Natural Product-likeness calculator v-2.1 : calculates natural product-likeness of small molecules based on open-data of natural products.
Switch branches/tags
Nothing to show
Clone or download
Latest commit 5cb0faa Jan 3, 2018

README.md

NP-Likeness

About the Natural-Product-Likeness Scorer

The Natural-Product-Likeness Scorer [1] was developed by Kalai Vanii Jayaseelan (kalai@ebi.ac.uk), Andreas Truszkowski, Pablo Moreno, Peter Ertl and Christoph Steinbeck (christoph.steinbeck@uni-jena.de) to provide an open-source, open-data re-implementation of Peter Ertl’s previous work [2]. Ertl originally developed this based on a close-data training set of natural products to screen large compound libraries for natural product likeness in drug designing studies. Our re-implemented NPlikeness scorer is using open source and open data to validate natural product likeness based on now publicly available sets of natural products described in [1]

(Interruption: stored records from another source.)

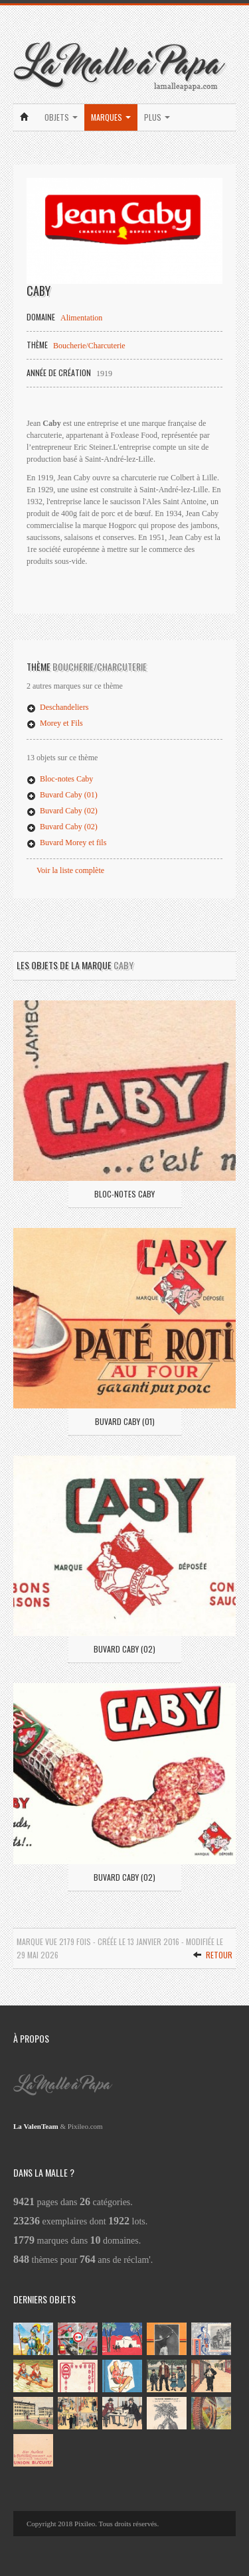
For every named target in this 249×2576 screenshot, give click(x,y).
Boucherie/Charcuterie (89, 345)
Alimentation (81, 317)
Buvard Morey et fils (66, 842)
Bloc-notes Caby (60, 778)
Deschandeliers (57, 707)
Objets (61, 117)
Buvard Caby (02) (62, 810)
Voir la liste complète (70, 870)
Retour (212, 1954)
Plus (157, 117)
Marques (111, 117)
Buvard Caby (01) (62, 794)
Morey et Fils (55, 723)
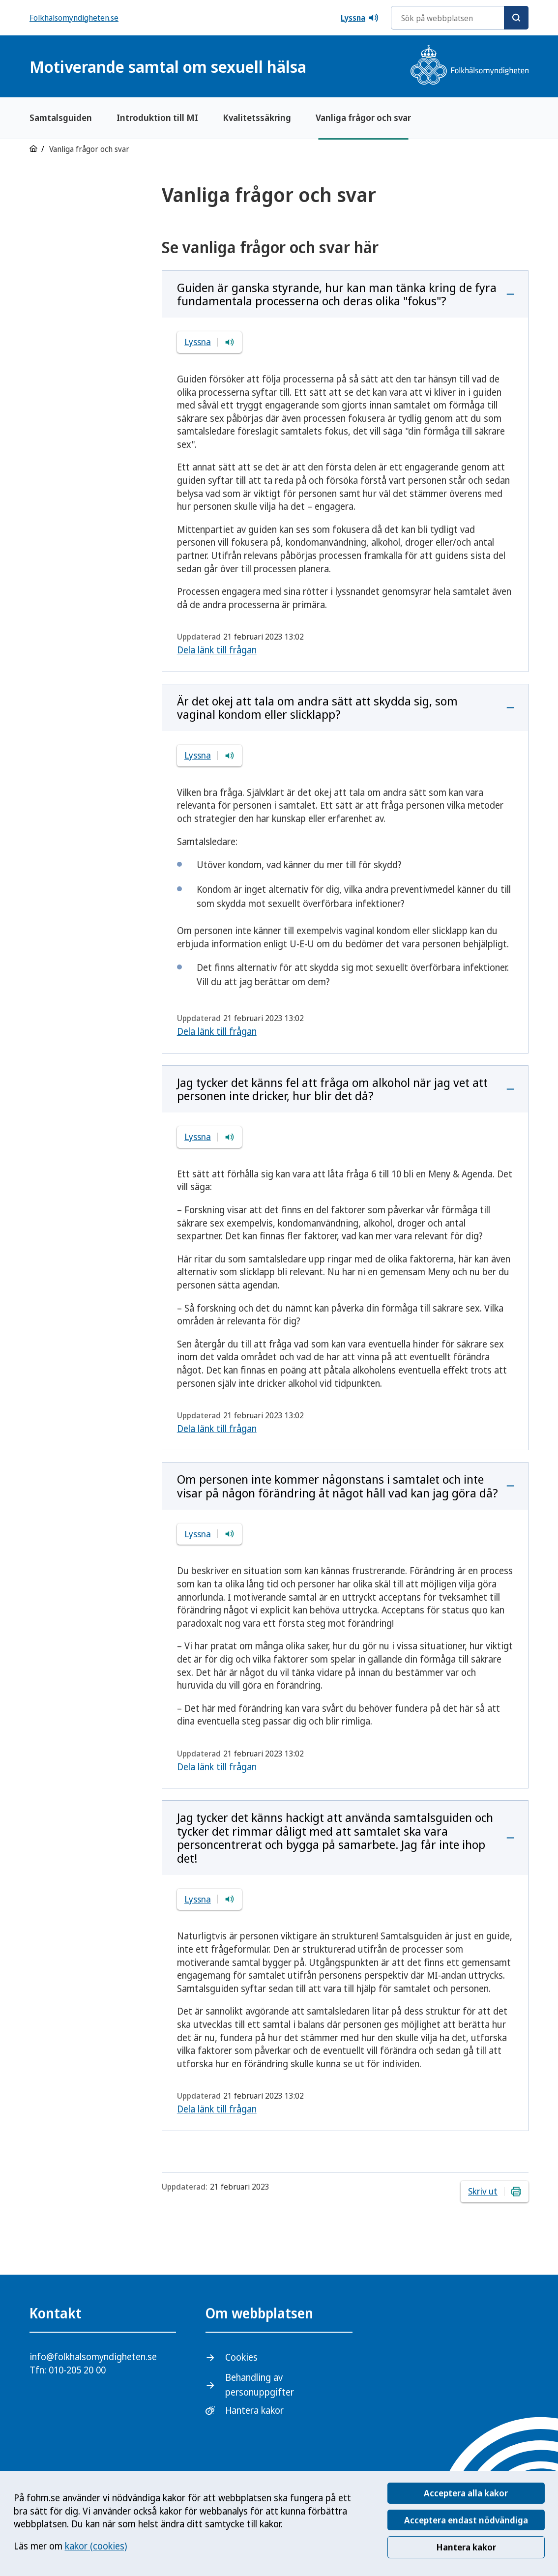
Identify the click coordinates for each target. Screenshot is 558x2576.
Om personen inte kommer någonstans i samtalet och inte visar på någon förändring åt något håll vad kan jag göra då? (337, 1486)
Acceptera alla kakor (466, 2493)
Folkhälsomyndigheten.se (73, 17)
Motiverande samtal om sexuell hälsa (167, 67)
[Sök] (516, 17)
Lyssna (360, 17)
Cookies (241, 2357)
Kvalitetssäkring (257, 117)
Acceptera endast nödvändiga (466, 2520)
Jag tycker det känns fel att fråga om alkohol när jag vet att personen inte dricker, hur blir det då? (332, 1089)
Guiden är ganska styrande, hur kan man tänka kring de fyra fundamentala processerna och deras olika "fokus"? (337, 294)
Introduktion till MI (157, 117)
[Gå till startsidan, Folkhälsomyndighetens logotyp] (470, 66)
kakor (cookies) (96, 2546)
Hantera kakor (466, 2547)
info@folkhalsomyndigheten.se (93, 2356)
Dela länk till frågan (217, 650)
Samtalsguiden (60, 117)
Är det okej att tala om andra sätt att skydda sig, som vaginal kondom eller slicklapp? (317, 708)
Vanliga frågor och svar (363, 117)
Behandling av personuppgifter (259, 2384)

The entire implementation is made as easy to use work-flows using CDK_Taverna2 an open source plug-in for Taverna-2.2 which is an open source work-flow management system.

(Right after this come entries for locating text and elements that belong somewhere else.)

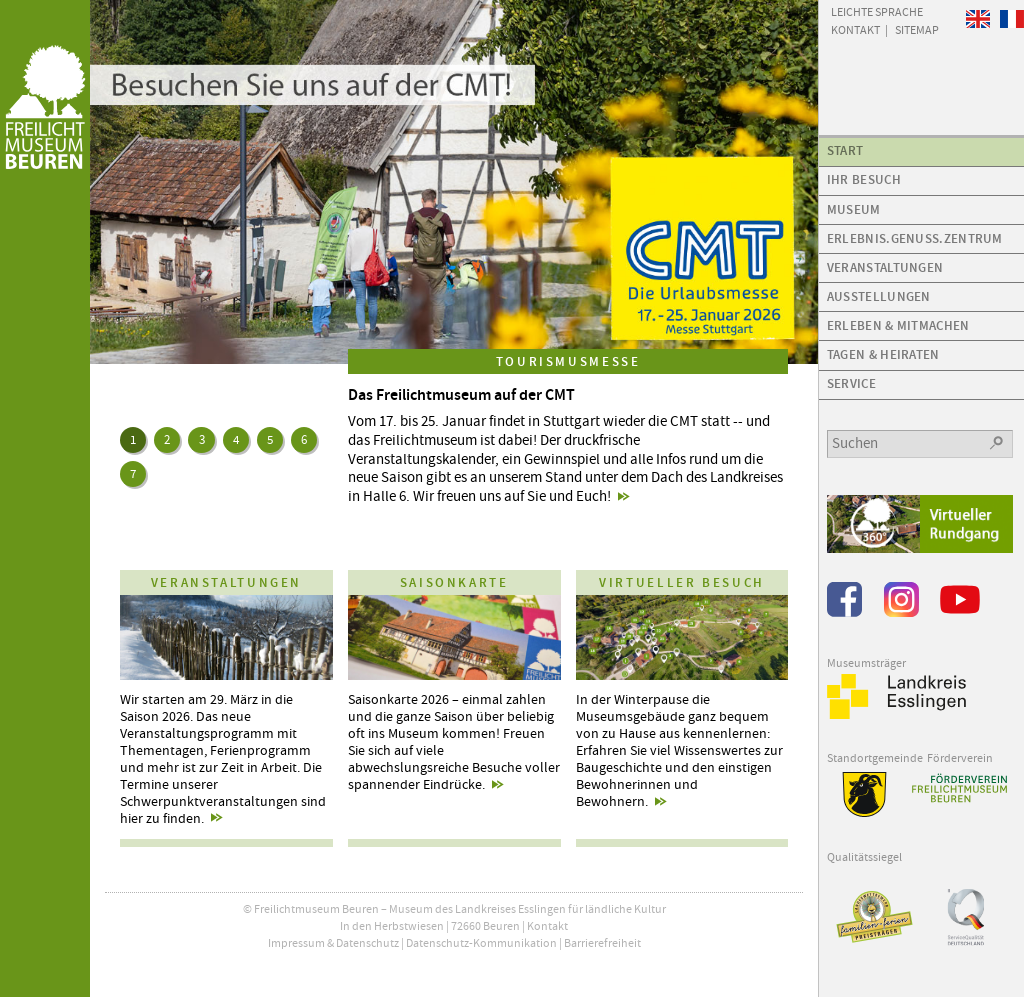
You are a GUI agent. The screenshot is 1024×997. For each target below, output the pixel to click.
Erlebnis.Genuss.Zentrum (915, 238)
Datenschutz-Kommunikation (481, 943)
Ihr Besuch (864, 179)
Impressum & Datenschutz (333, 943)
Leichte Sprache (877, 11)
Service (851, 383)
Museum (854, 209)
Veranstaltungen (885, 267)
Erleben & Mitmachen (898, 325)
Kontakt (547, 926)
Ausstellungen (879, 296)
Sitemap (917, 29)
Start (845, 150)
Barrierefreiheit (602, 943)
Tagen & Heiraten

A conda package is available through bioconda. Simply install it with:

conda install -c bioconda np-likeness-scorer 

You can also use NPLS as Docker or Singularity container. The Galaxy integration can be found at the Galaxy ToolShed or as part of the ChemicalToolBox.

Usage:

The standalone jar distributed with this release can be executed from the terminal using the following option.

$ java -jar /path/to/NPLikeness.jar

To get the usage information run the above command with -help option.

$ java -jar /path/to/NPLikeness.jar -help

The following output after executing the above option.

Few more input options have been added since the last release. The new additional options are to generate the training set using users personal training dataset. Please see Figure 2 for more information on training dataset creation.

figure 1 :Input options for NP-likeness calculator

Figure 1: Input options for NP-likeness calculator

figure 2 : Workflow of options to create user knowledge-base based training set

Figure 2: Workflow of options to create user knowledge-base based training set

Options

- generateSignatures

This option is to generate atom centered fragments for molecules in both NP and SM datasets. In the current release the internal training dataset is now split into two - with fragments up to 3 spheres and 2 spheres. Previously the training set was based only on 2 spheres fragments, i,e. Signature height -2. The addition of 3-sphere fragments is just for experimental purpose only. There is no much difference in classifying compounds based on these different height trainers.

Example usage:

java -jar /path/to/NPlikeness.jar -in /path/to/sdf/or/smi/file -generateSignatures -signatureHeight 3

The above command, writes out signatures of height 3 for the compounds in the dataset, to a auto generated file.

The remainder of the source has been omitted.